[[ TASK INPUT, beginning ]]

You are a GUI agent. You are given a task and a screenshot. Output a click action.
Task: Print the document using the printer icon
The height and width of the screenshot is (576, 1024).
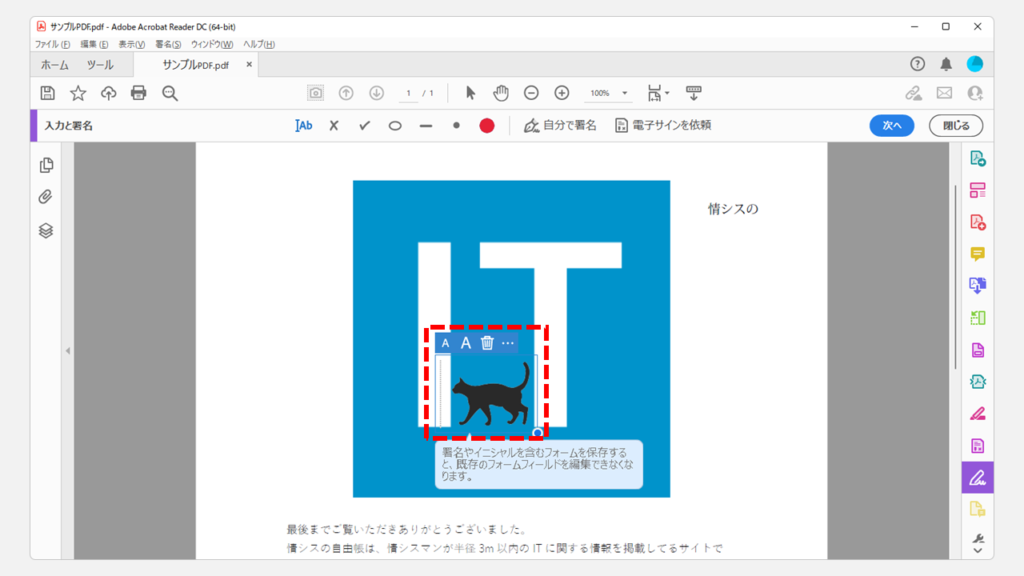pyautogui.click(x=139, y=93)
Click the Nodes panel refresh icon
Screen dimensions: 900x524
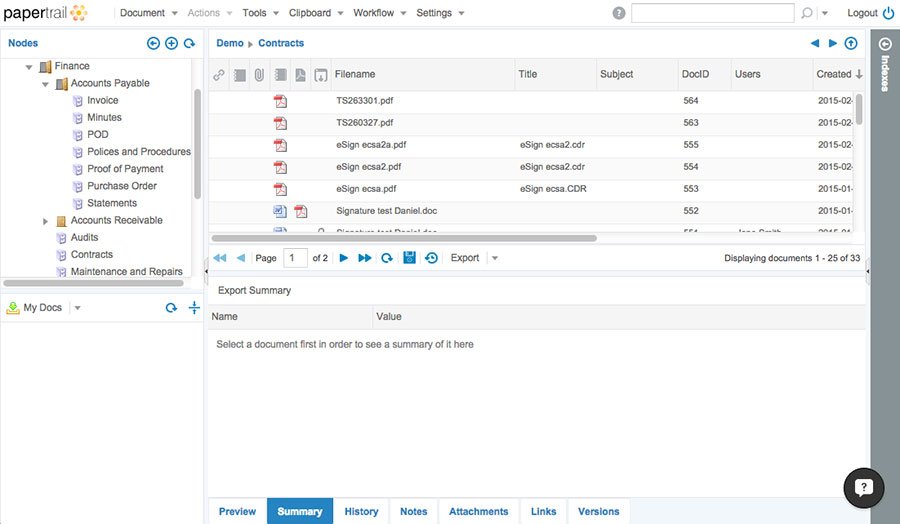click(189, 44)
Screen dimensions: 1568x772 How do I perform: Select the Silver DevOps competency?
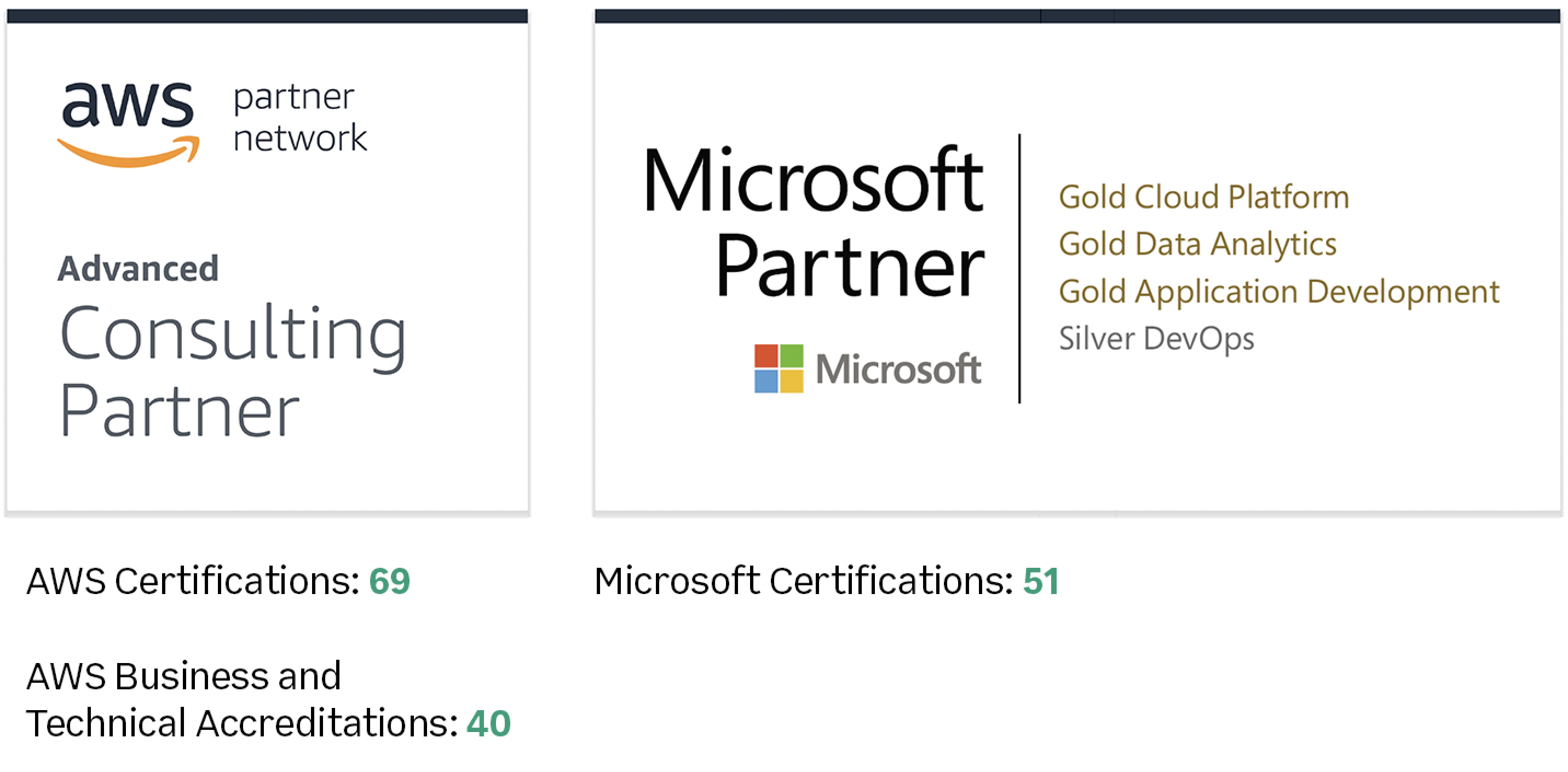coord(1156,338)
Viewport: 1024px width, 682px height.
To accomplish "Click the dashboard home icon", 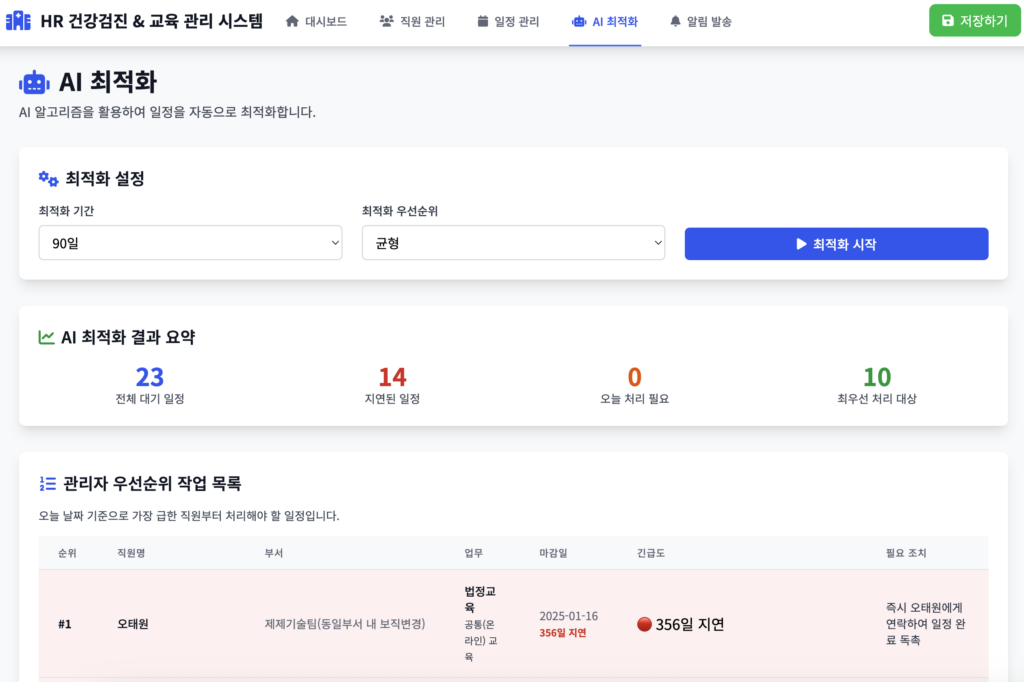I will click(292, 21).
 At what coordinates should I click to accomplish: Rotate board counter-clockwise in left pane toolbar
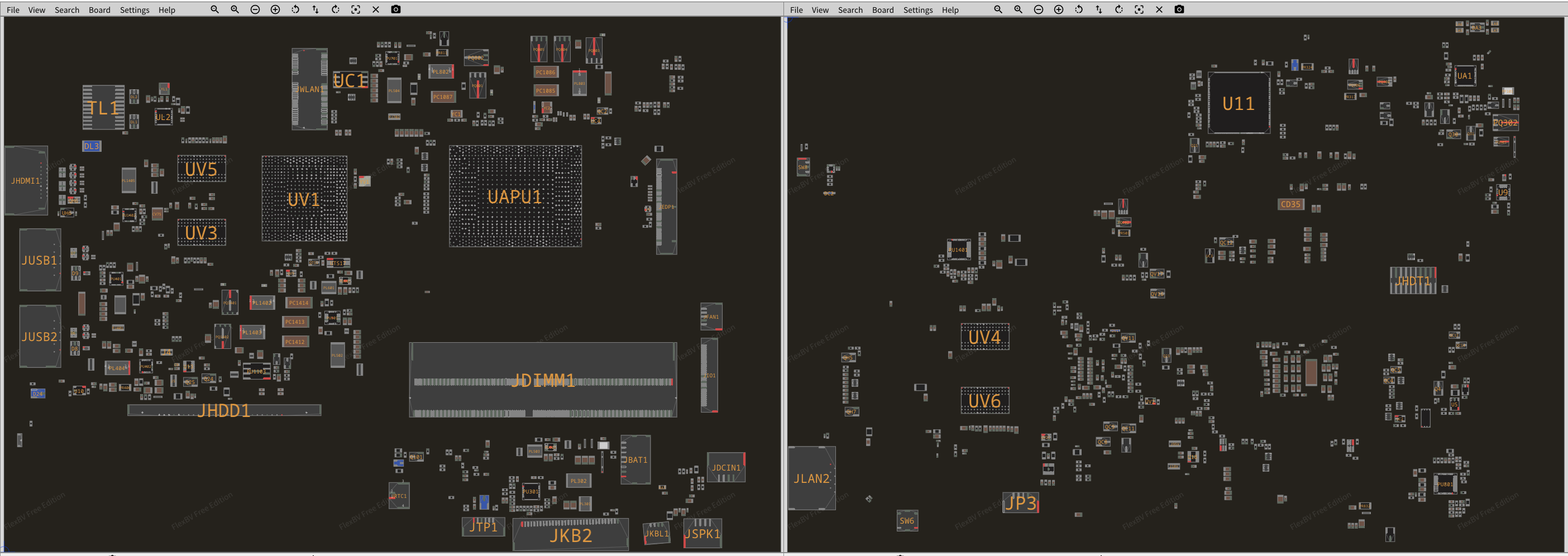pyautogui.click(x=295, y=9)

[[ TASK INPUT, end ]]

§ WHAT THE EXERCISE ASKS: Begin with the line that contains "At what coordinates" and repeat every line through the end of the data, exactly and only those lines, leaving out the pictures.

§ EXPECTED ANSWER:
 At what coordinates should I click to accomplish: Rotate board counter-clockwise in left pane toolbar
pyautogui.click(x=295, y=9)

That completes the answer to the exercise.